● WHAT YOU ARE ASKED TO DO:
All entries that follow are to be written out verbatim.

● RECORDED INFORMATION:
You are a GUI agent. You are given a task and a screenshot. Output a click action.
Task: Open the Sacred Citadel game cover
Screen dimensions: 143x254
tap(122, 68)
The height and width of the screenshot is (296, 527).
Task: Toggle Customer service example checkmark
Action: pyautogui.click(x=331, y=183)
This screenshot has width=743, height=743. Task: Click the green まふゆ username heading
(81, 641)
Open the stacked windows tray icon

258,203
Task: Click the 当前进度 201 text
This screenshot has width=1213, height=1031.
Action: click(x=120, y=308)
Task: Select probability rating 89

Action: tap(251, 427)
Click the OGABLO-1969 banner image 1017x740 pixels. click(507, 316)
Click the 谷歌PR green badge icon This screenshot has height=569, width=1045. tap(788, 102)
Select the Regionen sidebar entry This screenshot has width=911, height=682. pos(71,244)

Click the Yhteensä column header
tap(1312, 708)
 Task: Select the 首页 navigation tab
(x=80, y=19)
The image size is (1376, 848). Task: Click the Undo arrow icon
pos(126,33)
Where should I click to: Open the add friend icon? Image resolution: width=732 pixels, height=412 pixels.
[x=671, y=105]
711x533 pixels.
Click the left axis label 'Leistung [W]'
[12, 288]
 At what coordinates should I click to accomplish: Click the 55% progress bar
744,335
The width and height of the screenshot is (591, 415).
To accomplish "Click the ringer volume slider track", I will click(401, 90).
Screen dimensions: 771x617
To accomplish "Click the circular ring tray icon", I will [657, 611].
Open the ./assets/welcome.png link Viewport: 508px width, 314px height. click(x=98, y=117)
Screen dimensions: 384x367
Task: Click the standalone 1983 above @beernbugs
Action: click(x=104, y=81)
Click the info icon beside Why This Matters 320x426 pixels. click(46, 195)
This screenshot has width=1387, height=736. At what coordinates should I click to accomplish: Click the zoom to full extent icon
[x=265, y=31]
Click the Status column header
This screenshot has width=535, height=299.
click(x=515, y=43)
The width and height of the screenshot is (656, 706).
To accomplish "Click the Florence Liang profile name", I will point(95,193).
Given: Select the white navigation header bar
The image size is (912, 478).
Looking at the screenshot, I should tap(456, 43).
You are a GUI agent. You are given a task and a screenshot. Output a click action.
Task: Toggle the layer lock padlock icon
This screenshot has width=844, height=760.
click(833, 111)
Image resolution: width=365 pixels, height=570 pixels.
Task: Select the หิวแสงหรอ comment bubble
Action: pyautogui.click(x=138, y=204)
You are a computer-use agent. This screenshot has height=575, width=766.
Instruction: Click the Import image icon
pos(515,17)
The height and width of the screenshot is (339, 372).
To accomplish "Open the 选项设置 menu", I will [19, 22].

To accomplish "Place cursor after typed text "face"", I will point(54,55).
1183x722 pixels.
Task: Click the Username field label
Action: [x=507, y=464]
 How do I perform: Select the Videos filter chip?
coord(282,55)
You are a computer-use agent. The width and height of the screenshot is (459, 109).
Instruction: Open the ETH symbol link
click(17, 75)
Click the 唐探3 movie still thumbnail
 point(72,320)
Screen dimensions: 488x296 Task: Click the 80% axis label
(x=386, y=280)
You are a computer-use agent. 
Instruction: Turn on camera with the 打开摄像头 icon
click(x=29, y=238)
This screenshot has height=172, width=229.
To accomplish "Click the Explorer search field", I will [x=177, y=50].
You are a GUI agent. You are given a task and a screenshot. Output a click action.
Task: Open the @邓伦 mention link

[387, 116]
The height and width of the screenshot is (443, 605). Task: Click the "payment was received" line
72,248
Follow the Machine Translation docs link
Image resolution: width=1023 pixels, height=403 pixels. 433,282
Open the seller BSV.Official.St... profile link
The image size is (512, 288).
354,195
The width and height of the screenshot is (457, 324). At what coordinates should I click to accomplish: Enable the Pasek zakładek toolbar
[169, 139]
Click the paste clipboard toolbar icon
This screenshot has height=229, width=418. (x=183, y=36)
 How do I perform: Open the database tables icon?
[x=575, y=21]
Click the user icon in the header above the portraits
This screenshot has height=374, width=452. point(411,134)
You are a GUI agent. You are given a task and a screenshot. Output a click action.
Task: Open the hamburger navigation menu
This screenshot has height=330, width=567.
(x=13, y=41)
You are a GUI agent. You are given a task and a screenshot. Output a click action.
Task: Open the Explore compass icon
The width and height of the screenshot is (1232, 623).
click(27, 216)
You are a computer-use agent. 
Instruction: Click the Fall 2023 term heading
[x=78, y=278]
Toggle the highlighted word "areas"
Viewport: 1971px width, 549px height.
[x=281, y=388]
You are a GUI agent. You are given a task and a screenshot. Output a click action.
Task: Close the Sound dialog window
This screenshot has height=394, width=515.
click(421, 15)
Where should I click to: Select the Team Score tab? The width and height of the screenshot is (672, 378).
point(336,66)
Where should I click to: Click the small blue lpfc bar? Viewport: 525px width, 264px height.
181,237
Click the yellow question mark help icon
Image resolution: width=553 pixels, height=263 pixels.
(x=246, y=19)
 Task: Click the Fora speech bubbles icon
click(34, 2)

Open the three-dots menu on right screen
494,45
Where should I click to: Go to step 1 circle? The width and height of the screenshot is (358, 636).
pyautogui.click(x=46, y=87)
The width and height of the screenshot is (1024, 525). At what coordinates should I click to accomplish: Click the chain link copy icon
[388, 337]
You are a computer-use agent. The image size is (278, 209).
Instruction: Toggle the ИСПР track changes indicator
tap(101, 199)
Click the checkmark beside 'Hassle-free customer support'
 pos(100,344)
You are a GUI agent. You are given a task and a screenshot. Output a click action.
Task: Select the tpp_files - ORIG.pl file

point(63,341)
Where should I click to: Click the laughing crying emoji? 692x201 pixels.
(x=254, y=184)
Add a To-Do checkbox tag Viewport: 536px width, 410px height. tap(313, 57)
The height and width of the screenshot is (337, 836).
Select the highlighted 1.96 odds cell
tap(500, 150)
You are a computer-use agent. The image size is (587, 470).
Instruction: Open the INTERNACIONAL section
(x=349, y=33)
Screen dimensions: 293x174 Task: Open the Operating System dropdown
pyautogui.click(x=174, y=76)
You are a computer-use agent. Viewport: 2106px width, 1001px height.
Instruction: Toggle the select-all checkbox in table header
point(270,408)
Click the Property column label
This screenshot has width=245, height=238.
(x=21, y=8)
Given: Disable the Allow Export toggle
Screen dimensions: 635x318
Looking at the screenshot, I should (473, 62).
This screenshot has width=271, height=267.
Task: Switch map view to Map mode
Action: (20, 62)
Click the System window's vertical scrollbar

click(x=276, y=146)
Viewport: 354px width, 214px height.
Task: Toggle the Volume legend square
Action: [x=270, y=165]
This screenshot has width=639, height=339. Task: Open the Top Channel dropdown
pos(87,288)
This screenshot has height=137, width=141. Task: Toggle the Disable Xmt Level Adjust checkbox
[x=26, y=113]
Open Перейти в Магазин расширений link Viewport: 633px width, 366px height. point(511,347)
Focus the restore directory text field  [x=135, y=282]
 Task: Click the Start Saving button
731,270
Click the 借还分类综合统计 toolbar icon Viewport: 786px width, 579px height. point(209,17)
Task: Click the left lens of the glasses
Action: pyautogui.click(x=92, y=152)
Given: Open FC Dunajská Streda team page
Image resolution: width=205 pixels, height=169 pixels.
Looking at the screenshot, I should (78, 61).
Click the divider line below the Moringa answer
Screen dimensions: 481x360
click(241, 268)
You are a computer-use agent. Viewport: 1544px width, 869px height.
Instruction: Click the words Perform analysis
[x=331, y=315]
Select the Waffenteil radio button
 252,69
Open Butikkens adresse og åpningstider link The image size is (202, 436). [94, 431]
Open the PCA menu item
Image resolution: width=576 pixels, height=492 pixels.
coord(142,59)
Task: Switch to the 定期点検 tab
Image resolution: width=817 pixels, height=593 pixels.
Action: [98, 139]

● EXERCISE ANSWER:
You are a GUI agent. You are given a task and a screenshot. Output a click action.
Task: Open the Sacred Citadel game cover
Screen dimensions: 143x254
tap(122, 68)
The height and width of the screenshot is (296, 527).
Task: Toggle Customer service example checkmark
Action: pyautogui.click(x=331, y=183)
This screenshot has width=743, height=743. Task: Click the green まふゆ username heading
(81, 641)
Open the stacked windows tray icon

258,203
Task: Click the 当前进度 201 text
This screenshot has width=1213, height=1031.
Action: click(x=120, y=308)
Task: Select probability rating 89

Action: tap(251, 427)
Click the OGABLO-1969 banner image 1017x740 pixels. click(507, 316)
Click the 谷歌PR green badge icon This screenshot has height=569, width=1045. tap(788, 102)
Select the Regionen sidebar entry This screenshot has width=911, height=682. pos(71,244)

Click the Yhteensä column header
tap(1312, 708)
 Task: Select the 首页 navigation tab
(x=80, y=19)
The image size is (1376, 848). Task: Click the Undo arrow icon
pos(126,33)
Where should I click to: Open the add friend icon? Image resolution: width=732 pixels, height=412 pixels.
[x=671, y=105]
711x533 pixels.
Click the left axis label 'Leistung [W]'
[12, 288]
 At what coordinates should I click to accomplish: Click the 55% progress bar
744,335
The width and height of the screenshot is (591, 415).
To accomplish "Click the ringer volume slider track", I will click(401, 90).
Screen dimensions: 771x617
To accomplish "Click the circular ring tray icon", I will [657, 611].
Open the ./assets/welcome.png link Viewport: 508px width, 314px height. click(x=98, y=117)
Screen dimensions: 384x367
Task: Click the standalone 1983 above @beernbugs
Action: click(x=104, y=81)
Click the info icon beside Why This Matters 320x426 pixels. click(46, 195)
This screenshot has width=1387, height=736. At what coordinates should I click to accomplish: Click the zoom to full extent icon
[x=265, y=31]
Click the Status column header
This screenshot has width=535, height=299.
click(x=515, y=43)
The width and height of the screenshot is (656, 706).
To accomplish "Click the Florence Liang profile name", I will point(95,193).
Given: Select the white navigation header bar
The image size is (912, 478).
Looking at the screenshot, I should tap(456, 43).
You are a GUI agent. You are given a task and a screenshot. Output a click action.
Task: Toggle the layer lock padlock icon
This screenshot has width=844, height=760.
click(833, 111)
Image resolution: width=365 pixels, height=570 pixels.
Task: Select the หิวแสงหรอ comment bubble
Action: pyautogui.click(x=138, y=204)
You are a computer-use agent. This screenshot has height=575, width=766.
Instruction: Click the Import image icon
pos(515,17)
The height and width of the screenshot is (339, 372).
To accomplish "Open the 选项设置 menu", I will [19, 22].

To accomplish "Place cursor after typed text "face"", I will point(54,55).
1183x722 pixels.
Task: Click the Username field label
Action: [x=507, y=464]
 How do I perform: Select the Videos filter chip?
coord(282,55)
You are a computer-use agent. The width and height of the screenshot is (459, 109).
Instruction: Open the ETH symbol link
click(17, 75)
Click the 唐探3 movie still thumbnail
 point(72,320)
Screen dimensions: 488x296 Task: Click the 80% axis label
(x=386, y=280)
You are a computer-use agent. 
Instruction: Turn on camera with the 打开摄像头 icon
click(x=29, y=238)
This screenshot has height=172, width=229.
To accomplish "Click the Explorer search field", I will [x=177, y=50].
You are a GUI agent. You are given a task and a screenshot. Output a click action.
Task: Open the @邓伦 mention link

[387, 116]
The height and width of the screenshot is (443, 605). Task: Click the "payment was received" line
72,248
Follow the Machine Translation docs link
Image resolution: width=1023 pixels, height=403 pixels. 433,282
Open the seller BSV.Official.St... profile link
The image size is (512, 288).
354,195
The width and height of the screenshot is (457, 324). At what coordinates should I click to accomplish: Enable the Pasek zakładek toolbar
[169, 139]
Click the paste clipboard toolbar icon
This screenshot has height=229, width=418. (x=183, y=36)
 How do I perform: Open the database tables icon?
[x=575, y=21]
Click the user icon in the header above the portraits
This screenshot has height=374, width=452. point(411,134)
You are a GUI agent. You are given a task and a screenshot. Output a click action.
Task: Open the hamburger navigation menu
This screenshot has height=330, width=567.
(x=13, y=41)
You are a GUI agent. You are given a task and a screenshot. Output a click action.
Task: Open the Explore compass icon
The width and height of the screenshot is (1232, 623).
click(27, 216)
You are a computer-use agent. 
Instruction: Click the Fall 2023 term heading
[x=78, y=278]
Toggle the highlighted word "areas"
Viewport: 1971px width, 549px height.
[x=281, y=388]
You are a GUI agent. You are given a task and a screenshot. Output a click action.
Task: Close the Sound dialog window
This screenshot has height=394, width=515.
click(421, 15)
Where should I click to: Select the Team Score tab? The width and height of the screenshot is (672, 378).
point(336,66)
Where should I click to: Click the small blue lpfc bar? Viewport: 525px width, 264px height.
181,237
Click the yellow question mark help icon
Image resolution: width=553 pixels, height=263 pixels.
(x=246, y=19)
 Task: Click the Fora speech bubbles icon
click(34, 2)

Open the three-dots menu on right screen
494,45
Where should I click to: Go to step 1 circle? The width and height of the screenshot is (358, 636).
pyautogui.click(x=46, y=87)
The width and height of the screenshot is (1024, 525). At what coordinates should I click to accomplish: Click the chain link copy icon
[388, 337]
You are a computer-use agent. The image size is (278, 209).
Instruction: Toggle the ИСПР track changes indicator
tap(101, 199)
Click the checkmark beside 'Hassle-free customer support'
 pos(100,344)
You are a GUI agent. You are given a task and a screenshot. Output a click action.
Task: Select the tpp_files - ORIG.pl file

point(63,341)
Where should I click to: Click the laughing crying emoji? 692x201 pixels.
(x=254, y=184)
Add a To-Do checkbox tag Viewport: 536px width, 410px height. tap(313, 57)
The height and width of the screenshot is (337, 836).
Select the highlighted 1.96 odds cell
tap(500, 150)
You are a computer-use agent. The image size is (587, 470).
Instruction: Open the INTERNACIONAL section
(x=349, y=33)
Screen dimensions: 293x174 Task: Open the Operating System dropdown
pyautogui.click(x=174, y=76)
You are a computer-use agent. Viewport: 2106px width, 1001px height.
Instruction: Toggle the select-all checkbox in table header
point(270,408)
Click the Property column label
This screenshot has width=245, height=238.
(x=21, y=8)
Given: Disable the Allow Export toggle
Screen dimensions: 635x318
Looking at the screenshot, I should (473, 62).
This screenshot has width=271, height=267.
Task: Switch map view to Map mode
Action: (20, 62)
Click the System window's vertical scrollbar

click(x=276, y=146)
Viewport: 354px width, 214px height.
Task: Toggle the Volume legend square
Action: [x=270, y=165]
This screenshot has width=639, height=339. Task: Open the Top Channel dropdown
pos(87,288)
This screenshot has height=137, width=141. Task: Toggle the Disable Xmt Level Adjust checkbox
[x=26, y=113]
Open Перейти в Магазин расширений link Viewport: 633px width, 366px height. point(511,347)
Focus the restore directory text field  [x=135, y=282]
 Task: Click the Start Saving button
731,270
Click the 借还分类综合统计 toolbar icon Viewport: 786px width, 579px height. point(209,17)
Task: Click the left lens of the glasses
Action: pyautogui.click(x=92, y=152)
Given: Open FC Dunajská Streda team page
Image resolution: width=205 pixels, height=169 pixels.
Looking at the screenshot, I should (78, 61).
Click the divider line below the Moringa answer
Screen dimensions: 481x360
click(241, 268)
You are a computer-use agent. Viewport: 1544px width, 869px height.
Instruction: Click the words Perform analysis
[x=331, y=315]
Select the Waffenteil radio button
 252,69
Open Butikkens adresse og åpningstider link The image size is (202, 436). [94, 431]
Open the PCA menu item
Image resolution: width=576 pixels, height=492 pixels.
coord(142,59)
Task: Switch to the 定期点検 tab
Image resolution: width=817 pixels, height=593 pixels.
Action: [98, 139]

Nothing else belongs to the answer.